→ **DATA SHOWN**:

"""

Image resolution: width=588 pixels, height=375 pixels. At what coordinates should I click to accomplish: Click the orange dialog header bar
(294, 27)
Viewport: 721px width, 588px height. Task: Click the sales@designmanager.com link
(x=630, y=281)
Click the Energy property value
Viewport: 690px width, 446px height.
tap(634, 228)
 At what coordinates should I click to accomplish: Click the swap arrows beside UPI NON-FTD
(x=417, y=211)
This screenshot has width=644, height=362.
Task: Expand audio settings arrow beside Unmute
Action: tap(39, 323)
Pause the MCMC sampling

"""
"""

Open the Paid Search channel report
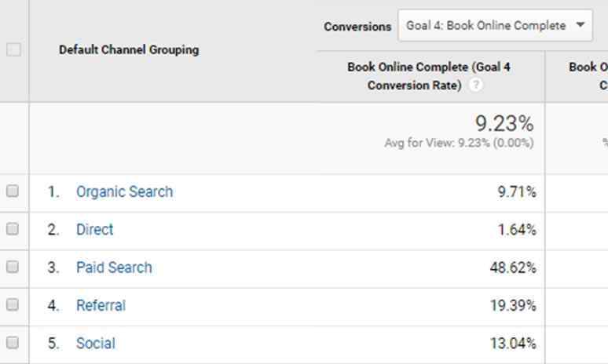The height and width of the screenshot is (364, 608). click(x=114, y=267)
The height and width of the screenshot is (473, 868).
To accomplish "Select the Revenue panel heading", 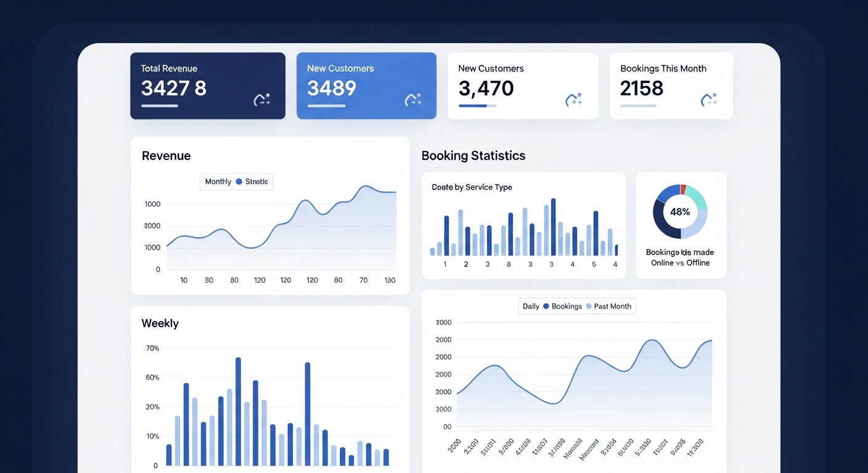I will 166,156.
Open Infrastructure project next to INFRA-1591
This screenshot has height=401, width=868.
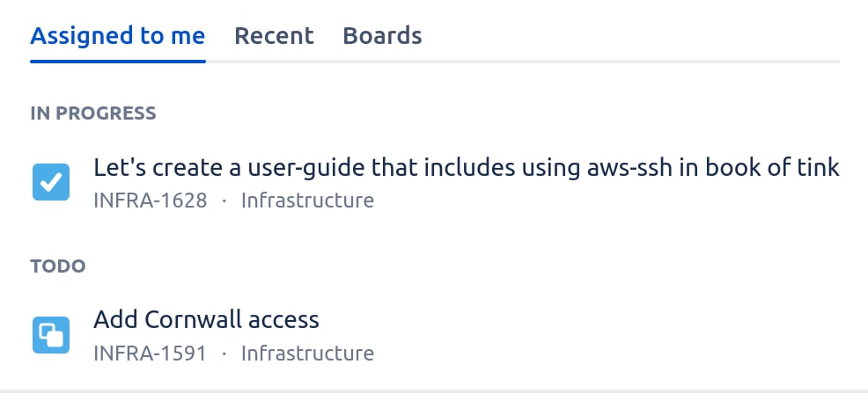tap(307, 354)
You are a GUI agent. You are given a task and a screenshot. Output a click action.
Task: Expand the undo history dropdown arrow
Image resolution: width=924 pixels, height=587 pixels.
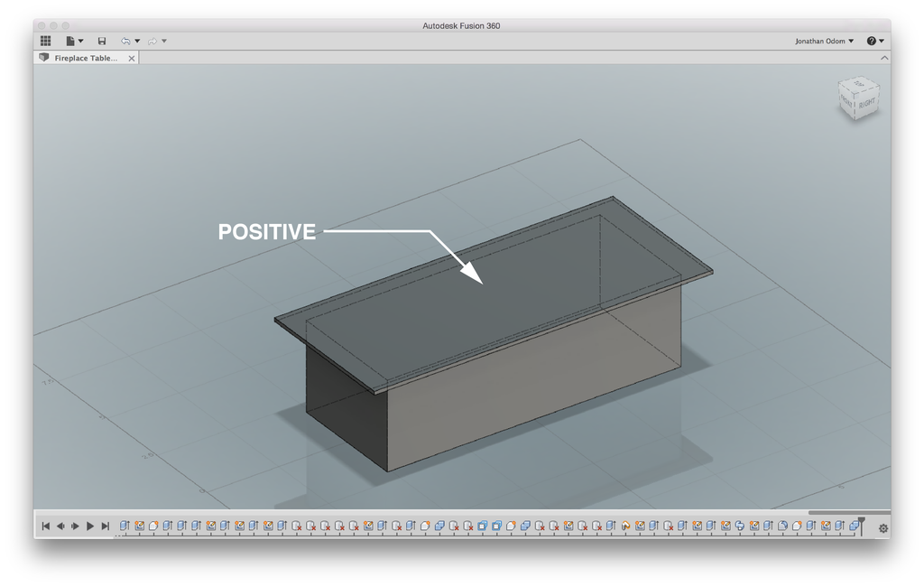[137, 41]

"""
"""

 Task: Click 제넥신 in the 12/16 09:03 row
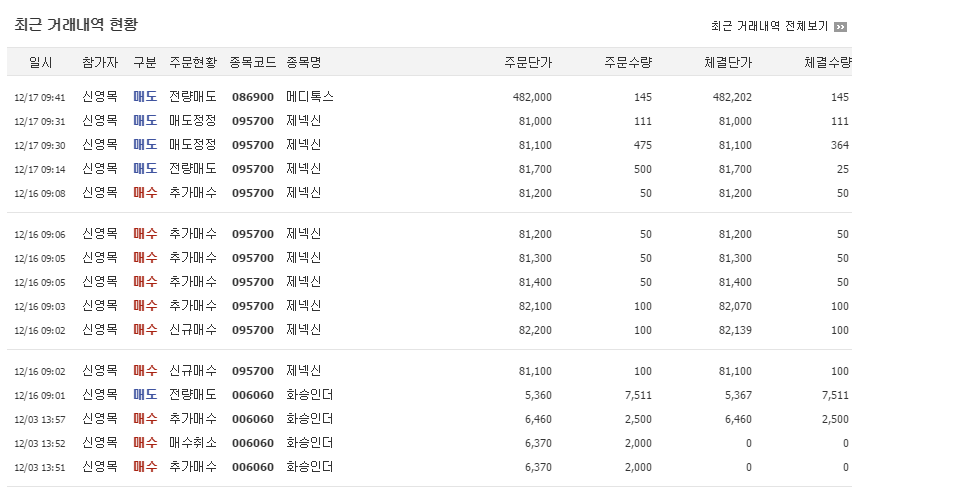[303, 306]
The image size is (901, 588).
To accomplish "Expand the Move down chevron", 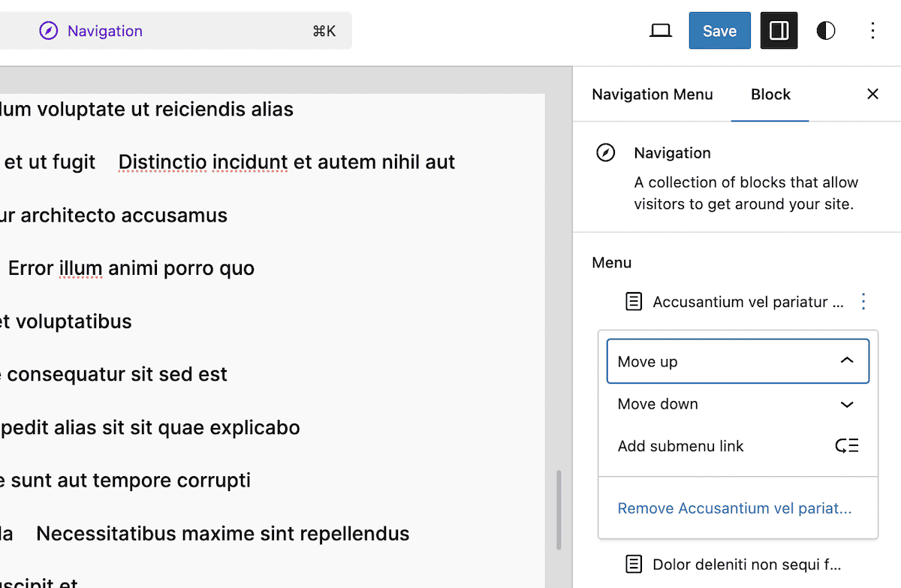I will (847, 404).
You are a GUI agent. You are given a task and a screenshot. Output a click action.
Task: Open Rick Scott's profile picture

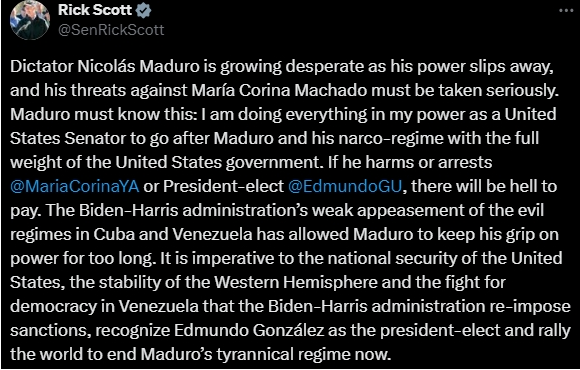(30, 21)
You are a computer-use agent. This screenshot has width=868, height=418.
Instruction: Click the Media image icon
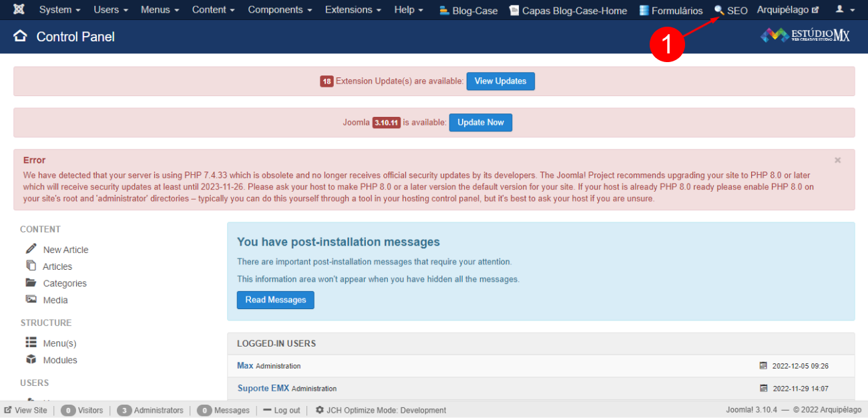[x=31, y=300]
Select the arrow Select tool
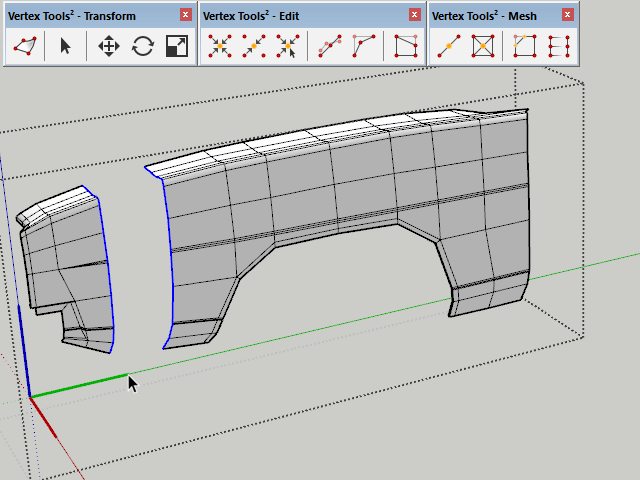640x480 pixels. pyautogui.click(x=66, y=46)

"""

→ **ABOUT THIS EXERCISE**: From the records above, reproduce exactly the lines from the one with "Image resolution: width=588" to the one with "Pause the MCMC sampling", both included, and no others.

→ **RESULT BELOW**:
Image resolution: width=588 pixels, height=375 pixels. At what coordinates should I click to accomplish: Click the orange dialog header bar
(294, 27)
Viewport: 721px width, 588px height. Task: Click the sales@designmanager.com link
(x=630, y=281)
Click the Energy property value
Viewport: 690px width, 446px height.
tap(634, 228)
 At what coordinates should I click to accomplish: Click the swap arrows beside UPI NON-FTD
(x=417, y=211)
This screenshot has width=644, height=362.
Task: Expand audio settings arrow beside Unmute
Action: tap(39, 323)
Pause the MCMC sampling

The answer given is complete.